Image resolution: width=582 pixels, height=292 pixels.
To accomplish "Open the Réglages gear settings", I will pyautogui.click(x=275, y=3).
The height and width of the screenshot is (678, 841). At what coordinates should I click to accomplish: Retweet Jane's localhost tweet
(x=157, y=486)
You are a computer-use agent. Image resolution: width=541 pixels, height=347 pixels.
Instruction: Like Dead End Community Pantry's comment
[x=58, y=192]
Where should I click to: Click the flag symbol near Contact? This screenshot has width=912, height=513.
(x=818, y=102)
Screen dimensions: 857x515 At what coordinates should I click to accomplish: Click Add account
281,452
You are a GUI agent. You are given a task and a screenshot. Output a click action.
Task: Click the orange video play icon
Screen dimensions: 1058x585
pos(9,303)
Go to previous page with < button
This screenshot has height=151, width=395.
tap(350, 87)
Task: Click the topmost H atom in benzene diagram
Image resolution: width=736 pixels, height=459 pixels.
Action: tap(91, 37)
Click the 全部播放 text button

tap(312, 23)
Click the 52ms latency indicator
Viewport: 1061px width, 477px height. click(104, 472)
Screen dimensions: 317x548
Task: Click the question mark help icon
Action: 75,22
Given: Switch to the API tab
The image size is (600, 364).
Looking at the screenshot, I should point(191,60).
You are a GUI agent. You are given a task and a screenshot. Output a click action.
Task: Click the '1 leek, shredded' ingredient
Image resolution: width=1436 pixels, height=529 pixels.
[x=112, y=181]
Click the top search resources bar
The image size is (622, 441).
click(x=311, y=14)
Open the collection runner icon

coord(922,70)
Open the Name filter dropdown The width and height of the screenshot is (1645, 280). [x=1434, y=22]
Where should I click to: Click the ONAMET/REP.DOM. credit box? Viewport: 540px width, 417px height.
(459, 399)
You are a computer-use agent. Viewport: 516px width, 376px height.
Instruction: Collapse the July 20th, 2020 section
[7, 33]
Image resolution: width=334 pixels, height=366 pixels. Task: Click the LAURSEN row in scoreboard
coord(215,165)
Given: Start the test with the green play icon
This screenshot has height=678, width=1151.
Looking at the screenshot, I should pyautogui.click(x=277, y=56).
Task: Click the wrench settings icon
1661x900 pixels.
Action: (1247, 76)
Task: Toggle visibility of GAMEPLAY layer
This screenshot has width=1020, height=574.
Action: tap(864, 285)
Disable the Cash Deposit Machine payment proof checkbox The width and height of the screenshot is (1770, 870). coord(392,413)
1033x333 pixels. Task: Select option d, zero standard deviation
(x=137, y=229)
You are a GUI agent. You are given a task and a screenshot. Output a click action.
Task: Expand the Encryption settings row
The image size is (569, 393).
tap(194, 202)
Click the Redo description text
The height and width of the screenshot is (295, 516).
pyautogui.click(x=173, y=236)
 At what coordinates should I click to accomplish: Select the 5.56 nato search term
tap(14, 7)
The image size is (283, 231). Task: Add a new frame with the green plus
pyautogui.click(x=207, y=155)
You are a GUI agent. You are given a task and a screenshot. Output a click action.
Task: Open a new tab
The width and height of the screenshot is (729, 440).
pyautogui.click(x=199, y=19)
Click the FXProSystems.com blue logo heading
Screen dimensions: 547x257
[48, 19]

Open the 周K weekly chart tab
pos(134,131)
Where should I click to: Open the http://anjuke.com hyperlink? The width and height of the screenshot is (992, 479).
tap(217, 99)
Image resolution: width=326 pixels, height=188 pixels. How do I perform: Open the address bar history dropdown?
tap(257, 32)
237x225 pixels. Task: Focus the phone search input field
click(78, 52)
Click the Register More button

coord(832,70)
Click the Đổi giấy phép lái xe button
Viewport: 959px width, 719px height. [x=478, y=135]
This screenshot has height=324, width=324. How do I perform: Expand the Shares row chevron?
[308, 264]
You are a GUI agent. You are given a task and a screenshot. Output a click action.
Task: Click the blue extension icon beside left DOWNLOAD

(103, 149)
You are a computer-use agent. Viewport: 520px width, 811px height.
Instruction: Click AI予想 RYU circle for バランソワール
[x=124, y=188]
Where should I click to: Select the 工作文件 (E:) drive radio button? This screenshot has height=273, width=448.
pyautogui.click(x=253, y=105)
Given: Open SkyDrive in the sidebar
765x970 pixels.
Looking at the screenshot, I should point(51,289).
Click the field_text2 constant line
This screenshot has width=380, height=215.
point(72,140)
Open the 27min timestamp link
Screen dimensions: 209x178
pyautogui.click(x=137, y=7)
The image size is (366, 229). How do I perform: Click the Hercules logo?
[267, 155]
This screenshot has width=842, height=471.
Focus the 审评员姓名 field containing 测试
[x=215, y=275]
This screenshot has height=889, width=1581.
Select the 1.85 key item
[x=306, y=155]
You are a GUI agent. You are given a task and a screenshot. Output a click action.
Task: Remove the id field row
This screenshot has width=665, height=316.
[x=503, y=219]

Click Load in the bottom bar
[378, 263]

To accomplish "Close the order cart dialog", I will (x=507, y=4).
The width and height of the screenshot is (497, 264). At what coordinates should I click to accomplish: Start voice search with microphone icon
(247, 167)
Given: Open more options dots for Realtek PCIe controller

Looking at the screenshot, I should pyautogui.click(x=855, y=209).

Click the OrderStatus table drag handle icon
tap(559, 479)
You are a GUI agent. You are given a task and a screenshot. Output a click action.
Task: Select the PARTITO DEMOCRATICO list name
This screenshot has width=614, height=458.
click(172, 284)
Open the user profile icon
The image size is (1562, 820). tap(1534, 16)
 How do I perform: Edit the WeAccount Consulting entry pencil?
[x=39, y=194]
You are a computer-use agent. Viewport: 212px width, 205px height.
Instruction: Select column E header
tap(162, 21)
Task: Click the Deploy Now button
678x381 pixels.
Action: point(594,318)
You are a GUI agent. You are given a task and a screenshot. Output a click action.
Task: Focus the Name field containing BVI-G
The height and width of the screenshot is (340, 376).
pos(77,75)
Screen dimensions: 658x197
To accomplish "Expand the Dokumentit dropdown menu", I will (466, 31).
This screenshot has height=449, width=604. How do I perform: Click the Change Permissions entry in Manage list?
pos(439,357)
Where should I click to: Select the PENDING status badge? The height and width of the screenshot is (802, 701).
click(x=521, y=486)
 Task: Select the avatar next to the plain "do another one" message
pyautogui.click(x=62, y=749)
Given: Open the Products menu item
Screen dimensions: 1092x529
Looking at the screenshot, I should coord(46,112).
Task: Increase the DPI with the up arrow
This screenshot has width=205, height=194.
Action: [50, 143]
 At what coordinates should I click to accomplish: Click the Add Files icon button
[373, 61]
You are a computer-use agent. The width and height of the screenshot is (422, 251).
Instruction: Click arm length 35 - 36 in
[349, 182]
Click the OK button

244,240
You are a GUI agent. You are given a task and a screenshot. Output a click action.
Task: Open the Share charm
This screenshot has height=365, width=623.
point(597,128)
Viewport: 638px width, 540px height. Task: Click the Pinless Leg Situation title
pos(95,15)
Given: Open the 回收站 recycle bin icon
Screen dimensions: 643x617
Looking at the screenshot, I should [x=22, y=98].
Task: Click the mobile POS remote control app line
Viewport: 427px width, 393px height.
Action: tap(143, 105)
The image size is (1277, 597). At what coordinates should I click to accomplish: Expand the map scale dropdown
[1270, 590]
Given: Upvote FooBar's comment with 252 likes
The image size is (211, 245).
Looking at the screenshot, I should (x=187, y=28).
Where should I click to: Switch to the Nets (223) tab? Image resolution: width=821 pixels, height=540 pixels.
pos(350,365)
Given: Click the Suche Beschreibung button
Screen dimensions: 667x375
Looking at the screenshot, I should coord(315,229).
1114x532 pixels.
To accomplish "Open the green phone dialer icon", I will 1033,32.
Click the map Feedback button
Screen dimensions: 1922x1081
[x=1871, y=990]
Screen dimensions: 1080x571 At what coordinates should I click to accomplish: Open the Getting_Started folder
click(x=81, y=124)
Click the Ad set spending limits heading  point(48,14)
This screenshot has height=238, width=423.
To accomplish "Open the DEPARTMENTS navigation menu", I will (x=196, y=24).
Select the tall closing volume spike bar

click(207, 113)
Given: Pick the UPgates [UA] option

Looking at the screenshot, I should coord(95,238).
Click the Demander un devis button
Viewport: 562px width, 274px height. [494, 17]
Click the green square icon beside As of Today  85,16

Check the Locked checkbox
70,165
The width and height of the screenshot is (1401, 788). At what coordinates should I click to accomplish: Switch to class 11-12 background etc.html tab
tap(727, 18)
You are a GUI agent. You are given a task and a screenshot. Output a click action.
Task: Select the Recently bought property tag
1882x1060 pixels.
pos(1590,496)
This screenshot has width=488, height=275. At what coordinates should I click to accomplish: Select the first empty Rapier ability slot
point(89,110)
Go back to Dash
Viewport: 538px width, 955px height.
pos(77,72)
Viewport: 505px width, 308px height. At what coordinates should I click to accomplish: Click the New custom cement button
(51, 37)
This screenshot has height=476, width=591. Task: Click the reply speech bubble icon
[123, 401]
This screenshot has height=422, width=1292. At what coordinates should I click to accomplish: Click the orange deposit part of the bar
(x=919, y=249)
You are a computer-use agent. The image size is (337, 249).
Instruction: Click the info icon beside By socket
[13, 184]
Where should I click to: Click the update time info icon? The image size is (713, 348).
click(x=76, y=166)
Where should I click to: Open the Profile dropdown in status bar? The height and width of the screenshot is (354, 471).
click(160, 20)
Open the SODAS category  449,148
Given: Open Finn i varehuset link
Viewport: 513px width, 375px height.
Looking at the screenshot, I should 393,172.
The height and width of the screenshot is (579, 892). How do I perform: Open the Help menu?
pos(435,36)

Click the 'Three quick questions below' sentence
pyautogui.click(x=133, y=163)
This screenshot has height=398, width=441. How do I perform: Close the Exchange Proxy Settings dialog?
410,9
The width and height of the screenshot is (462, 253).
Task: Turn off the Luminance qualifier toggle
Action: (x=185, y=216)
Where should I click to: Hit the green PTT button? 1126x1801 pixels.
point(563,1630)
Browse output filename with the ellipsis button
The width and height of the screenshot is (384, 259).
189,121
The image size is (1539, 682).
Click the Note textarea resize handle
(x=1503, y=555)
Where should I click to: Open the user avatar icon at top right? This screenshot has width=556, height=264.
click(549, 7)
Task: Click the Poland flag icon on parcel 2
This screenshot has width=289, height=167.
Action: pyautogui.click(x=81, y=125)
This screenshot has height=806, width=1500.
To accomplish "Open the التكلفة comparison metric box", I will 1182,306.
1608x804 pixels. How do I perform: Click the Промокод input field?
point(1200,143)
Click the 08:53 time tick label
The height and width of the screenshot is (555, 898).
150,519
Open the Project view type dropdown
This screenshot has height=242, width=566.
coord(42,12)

(Problem description)
Find and copy every line in the entries above where the string "heading" occurs.

(Completed task)
Click the FXProSystems.com blue logo heading
Click the Ad set spending limits heading  point(48,14)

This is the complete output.